Should i wear wife beater




















To communicate the story and the character traits in these silent movies, Hollywood had to develop a shorthand for different ideas. For example, people with black hats were bad and white hats were good. To denote a husband character who was mean and possibly beat his wife, they would put him in a ratty sleeveless undershirt, which would become the reason they started calling that type of shirt a wife beater tank top.

It happened in real life too. There is a famous case and ensuing newspaper picture from that may have helped give the wife beater its name.

That year, in Detroit, a man named James Hartford Jr. Another pop culture explanation of the wife beater shirt coincides with the decades where these shirts went beyond a simple undershirt and became an actual fashion. In the 80s and 90s, you start to see the wife beater tank tops become more a part of mainstream fashion. At that time, one of the first reality shows came on television, the show COPS. The show followed real cops as they chased bad guys of all sorts.

As more people started getting arrested on TV, the stereotype of wife beaters being arrested in the shirts they would help name proved to be more fact than exaggerated fiction.

So, it seems like the term wife beater being used to describe a sleeveless white tank top started sometime between or so and the s, right? Well, one more version of where the term comes from actually goes all the way back to medieval times and has nothing to do with domestic violence at all. On the medieval battlegrounds centuries ago, a soldier who had lost his armor and was left behind to be killed or beaten was known as a waif. These waifs who lost their armor would be left with nothing to protect them except a thin, chainmail undershirt.

And, the same sense made its first appearance in The New York Times in No connection yet between violence against women and t-shirts, though. However, in , a brutal crime story went viral and indirectly associated a violent male wife beater with the sleeveless white undershirt. A Detroit native named James Hartford Jr.

Around the same time, Hollywood reinforced this connection between lower class, brutish men and the undershirt. The shirt was a mark of immigrant status.

Kowalski from the movie was Polish, yet the white tank was often linked to poor Italian-American men too. Teens and somethings dismissed it as a funny term and used it mockingly. But, while they mocked the term, they wore the shirt. As the wifebeater built a hyper-masculine persona through pop culture, evolving past and overcompensating for its lowly origins, it was only a matter of time before the machismo bubble burst into camp.

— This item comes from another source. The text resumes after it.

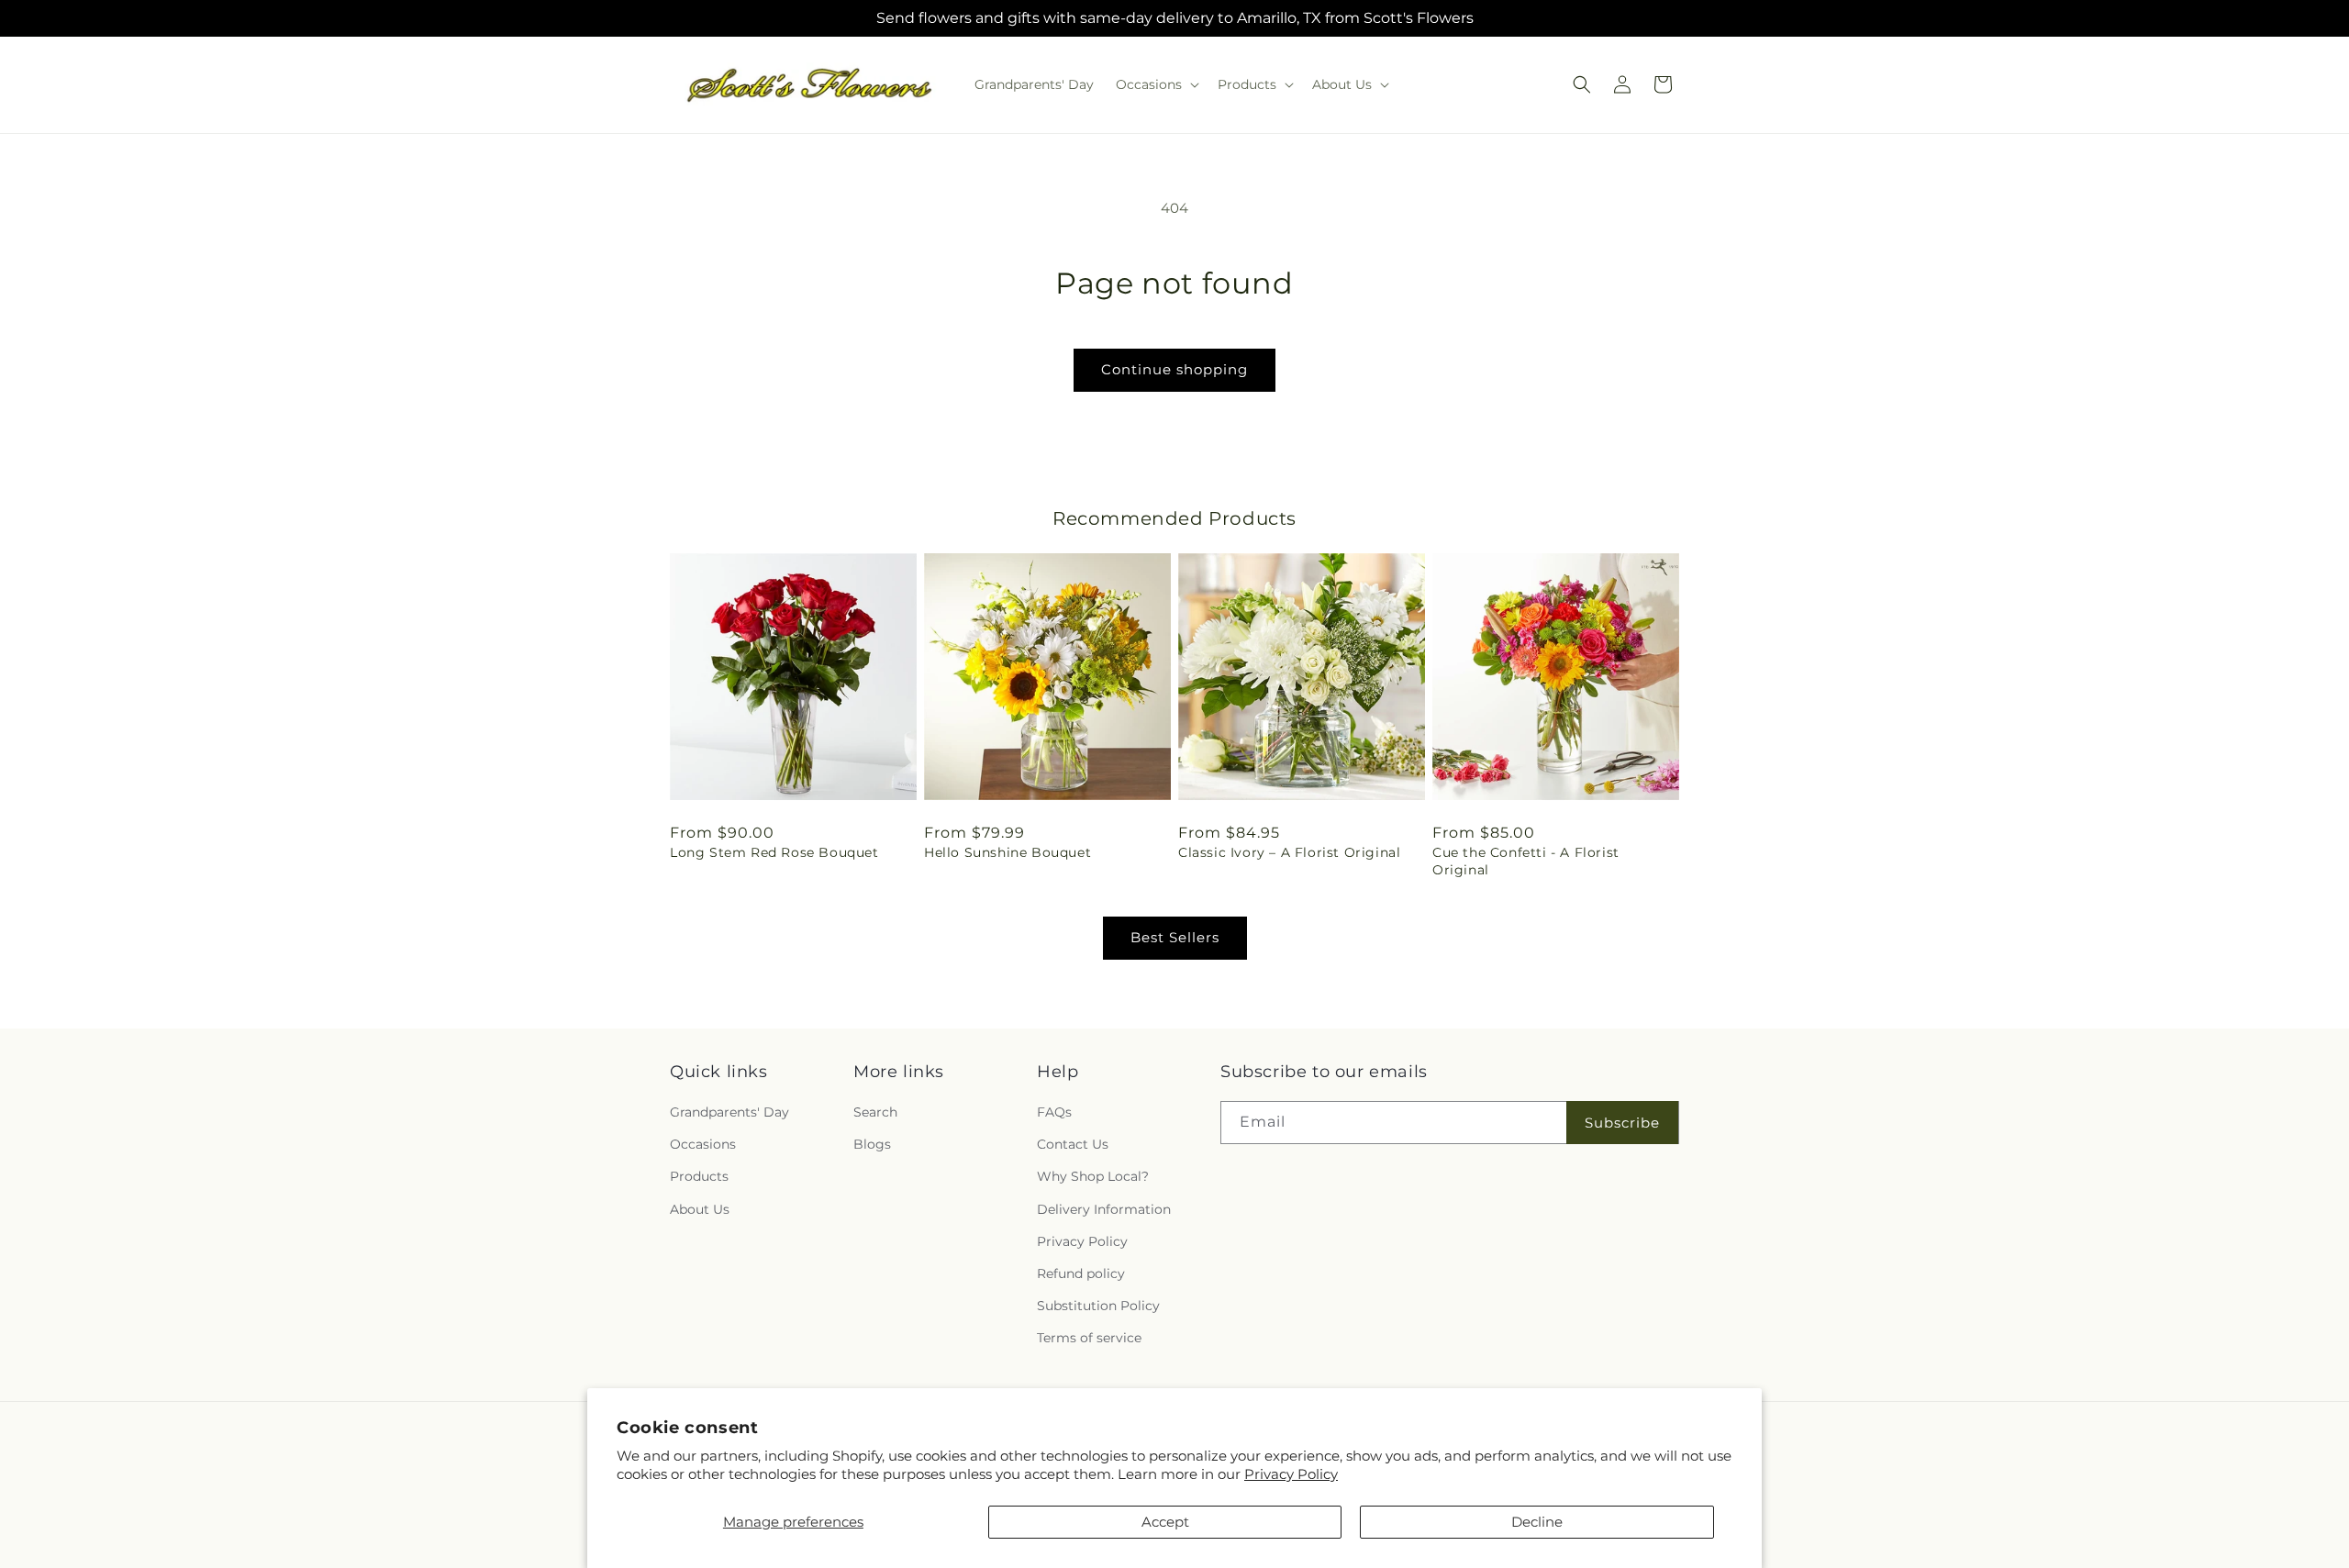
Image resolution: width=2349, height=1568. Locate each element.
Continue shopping (1174, 369)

The garment that once defined masculinity was suddenly defying it, as a tongue in cheek performance piece. And it was in the hands of queer culture, decades later, which embraced the shirt as a costume and performance rather than as identification with an abuser. Like its journey through pop culture, the wifebeater bounced between queer micro-aesthetics. All of these groups embraced the garment as nothing more than a performance of masculinity.

Had the queer community not absorbed the wifebeater as a cheeky caricature of manliness, it may have never evolved past its sleazy first impression.